O que significa ser um militante do movimento negro?

È muito difícil traçar um significado que seja igual para todos, mas acredito que no geral quem se identifica como militante do movimento negro deseja, trabalha em favor e constrói a igualdade racial. Existem muitas maneiras de realizar esses “desejos”, uma delas é procurar um movimento negro e frequentar as reuniões, ler, estudar sobre o assunto e juntos acharem uma maneira de protestar e encontrar estratégias de defesa frente o racismo do dia a dia. Há pessoas que não gostam de fazer parte de grupos, então militam sozinhas, mas apoia os grupos maiores e as vezes participa de eventos juntos. Algumas pessoas não se identificam como militantes do movimento negro porque se identificam mais com outros grupos mas entendem necessidade e urgência da igualdade racial e por isso militam em favor da causa negra dentro dos seus grupos ( partidos políticos, igrejas, ONGs) ou só se posicionam contra o racismo e não admitem que nenhuma forma de racismo aconteça em sua presença, isso também é militar. 

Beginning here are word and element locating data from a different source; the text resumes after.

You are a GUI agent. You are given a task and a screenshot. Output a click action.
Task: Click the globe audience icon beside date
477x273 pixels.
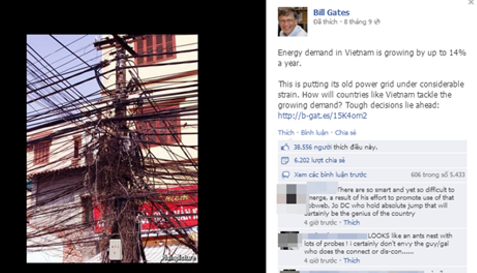(377, 22)
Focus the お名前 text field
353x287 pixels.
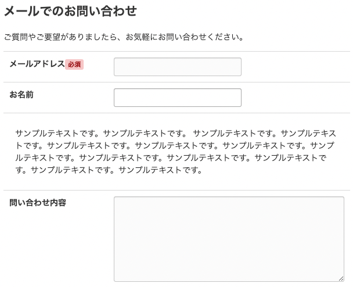pos(177,98)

 Existem pessoas que acreditam que movimentar-se sozinho é melhor e que sendo negra e melhorando sua própria vida servirão de representação para outros negros que estão ao redor, até apoiam os agrupamentos negros mas não quer se envolver e prefere agir dentro do seu núcleo, conscientizando os primos, filhos, irmãos sobre racismo e como é ser preto no Brasil S e você pensa e age desta maneira estando consciente de que vivemos numa sociedade racista que nos exclui, parabéns você é um militante e nem sabia. Todas estas formas que citei são importantes manifestações e ações que indicam vontade de mudança, a única diferença destas pessoas que estão em favor da igualdade social para quem milita dentro de um movimento negro organizado, é o apoio, acolhimento que sozinhos muitas vezes não conseguimos e em grupo encontramos outros iguais para dividir nossas angustias. Outra diferença é que trabalhando em grupo as ações se tornam maiores, mais visíveis e só em grupo é possível fazer pressão contra uma dominação ideológica que parte do próprio estado.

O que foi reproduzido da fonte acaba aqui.